> YOUR TASK: Copy the material word for word, from its first line through the line that contains "usergroup-icon is located", with both ends included. Leave the pictures out of your copy.

--- DATA FOR THIS TASK Enclosed Below ---

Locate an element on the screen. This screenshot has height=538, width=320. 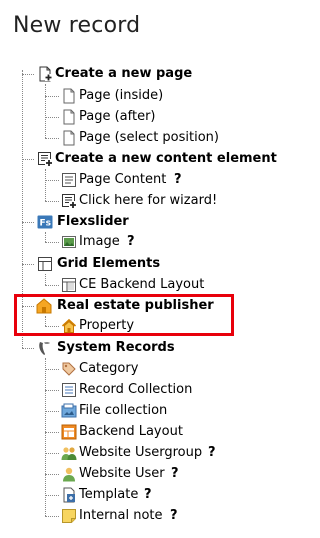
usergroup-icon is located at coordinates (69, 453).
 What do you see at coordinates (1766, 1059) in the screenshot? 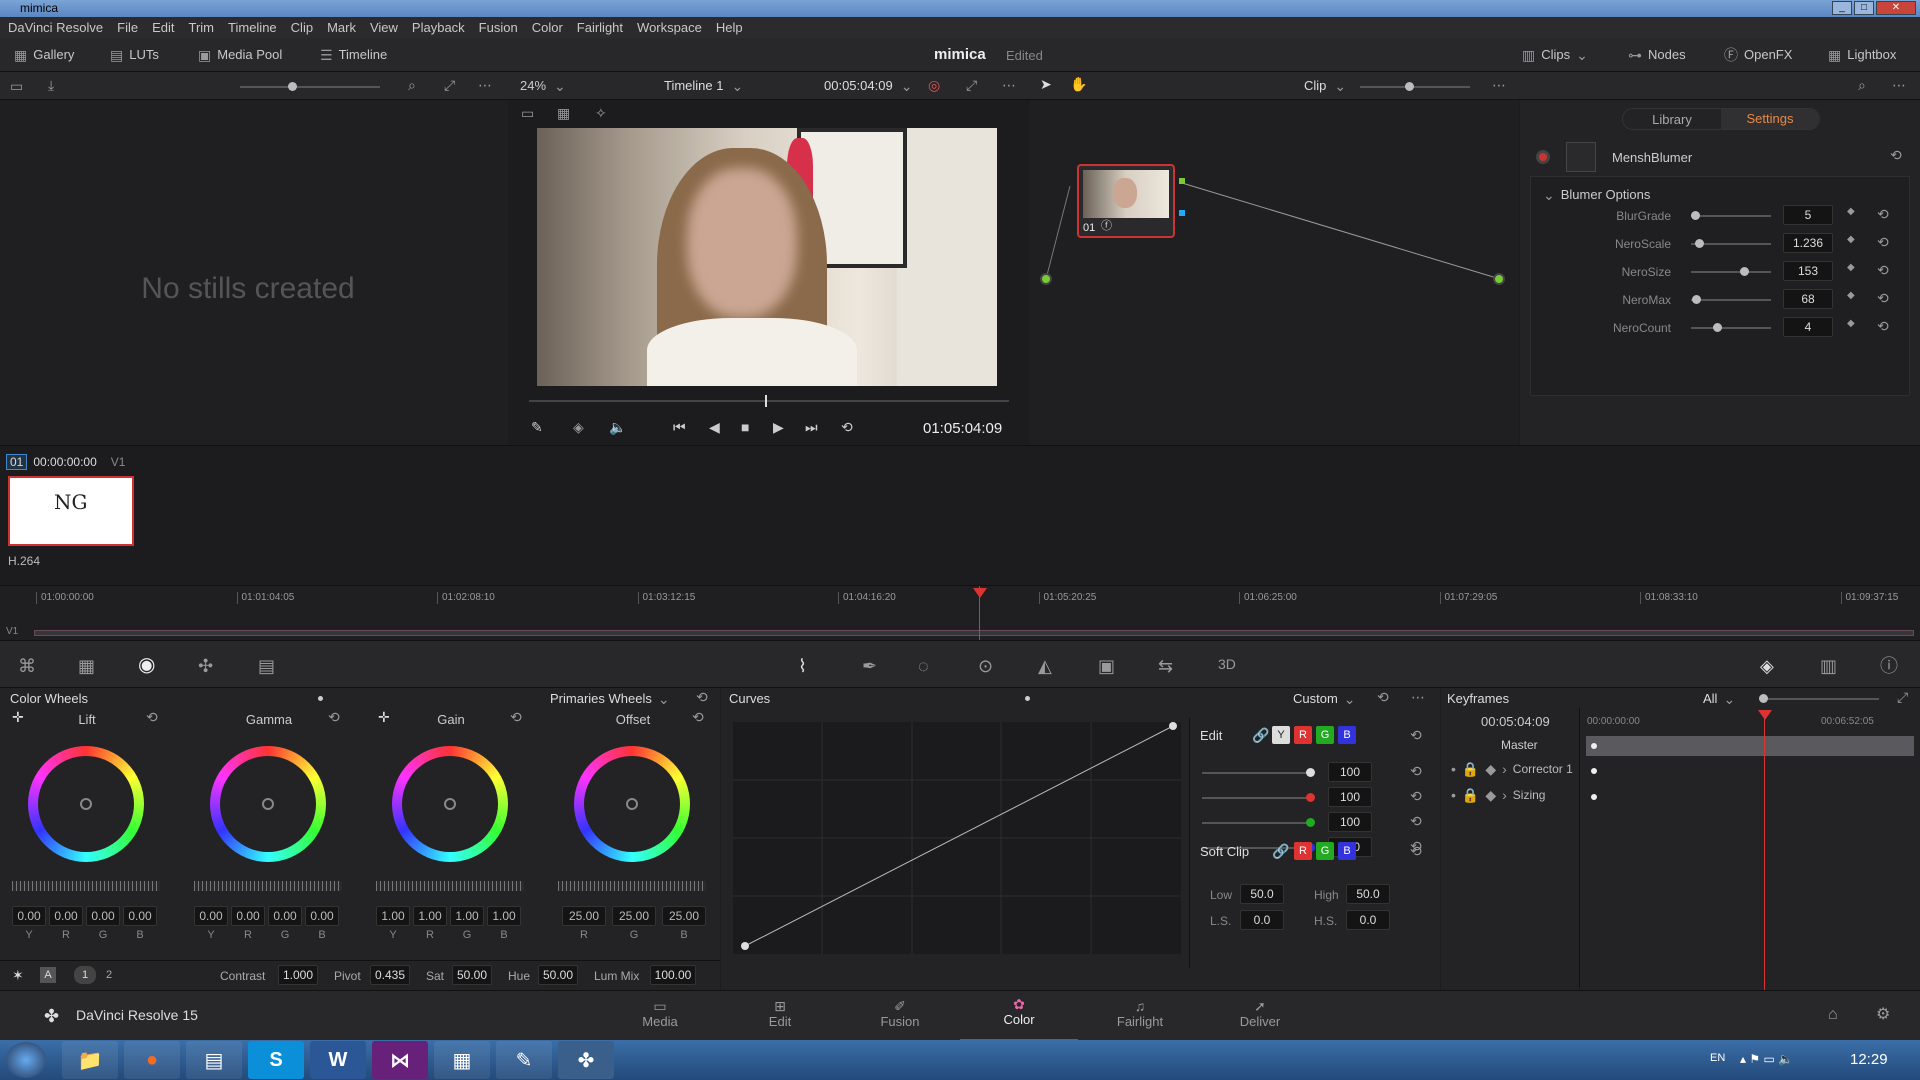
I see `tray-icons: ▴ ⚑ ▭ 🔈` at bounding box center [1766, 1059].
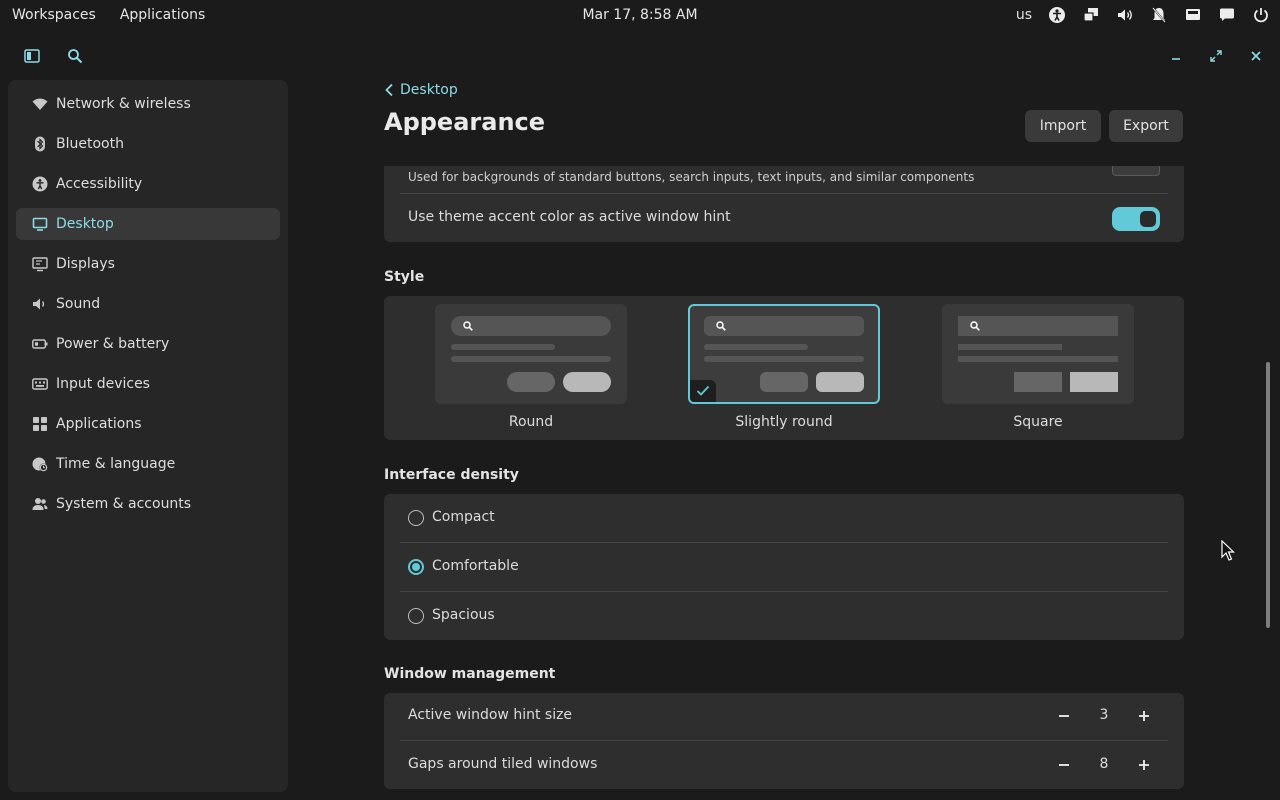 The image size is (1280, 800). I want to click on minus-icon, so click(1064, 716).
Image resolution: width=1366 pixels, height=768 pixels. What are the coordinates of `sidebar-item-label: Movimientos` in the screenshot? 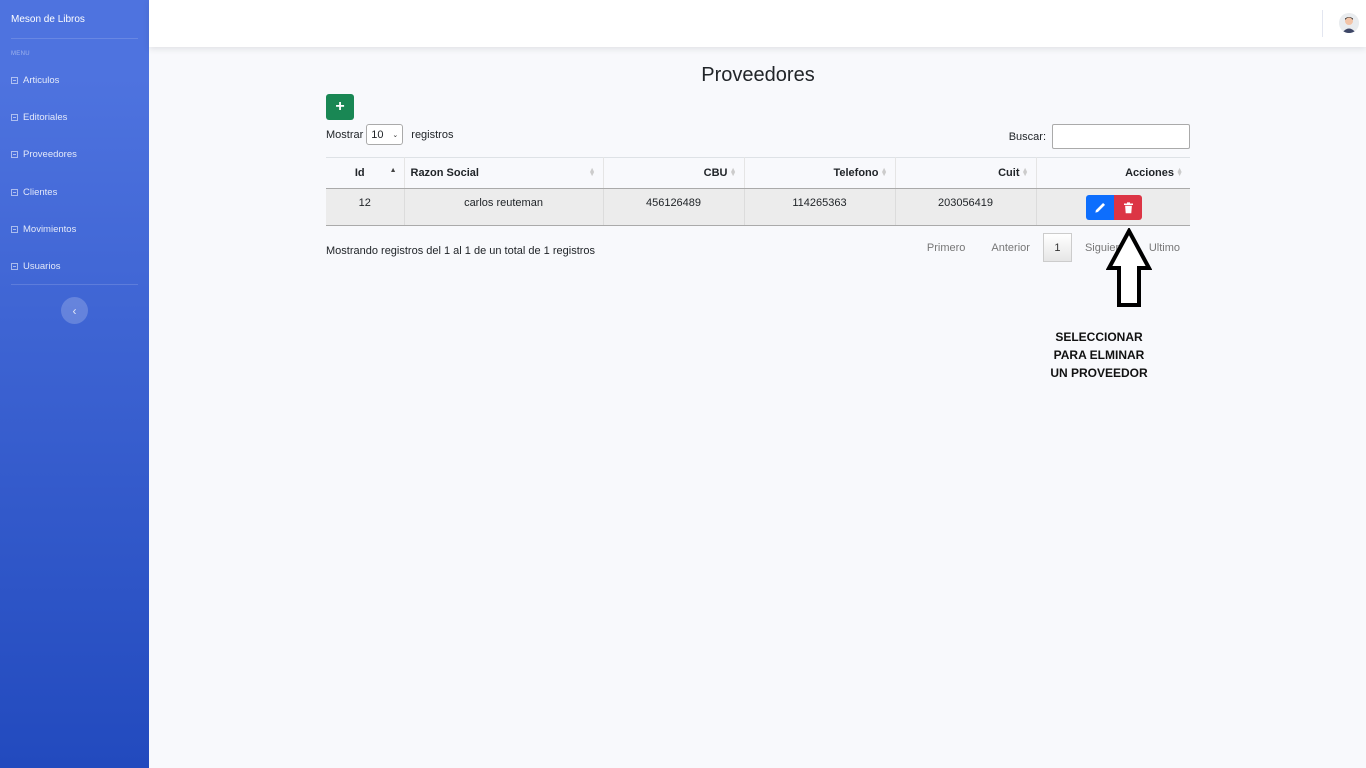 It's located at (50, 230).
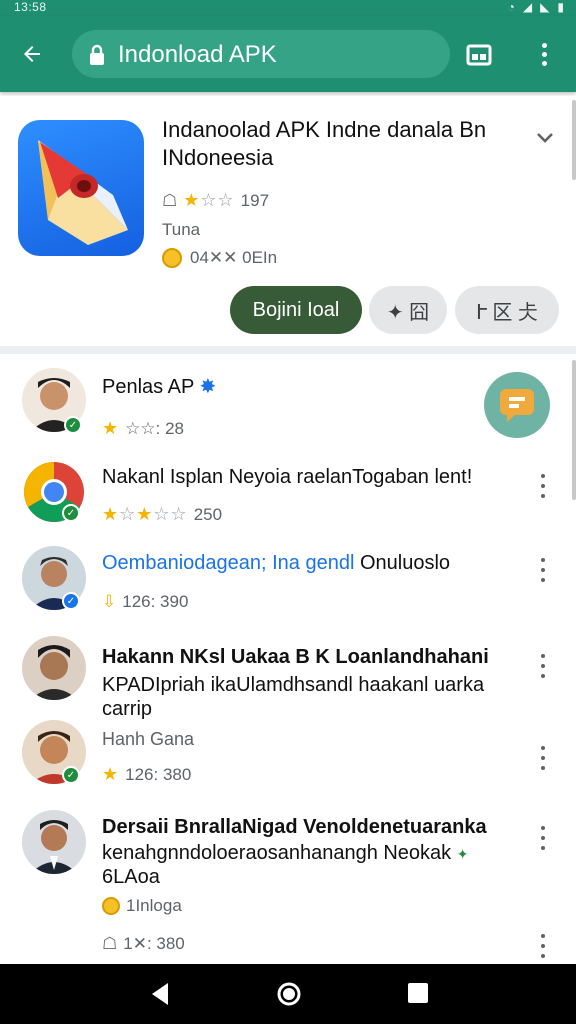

--- End of Enclosed DATA FOR THIS TASK ---

> SOLUTION:
Locate an element on the screen. This screenshot has height=538, width=320. 
usergroup-icon is located at coordinates (69, 453).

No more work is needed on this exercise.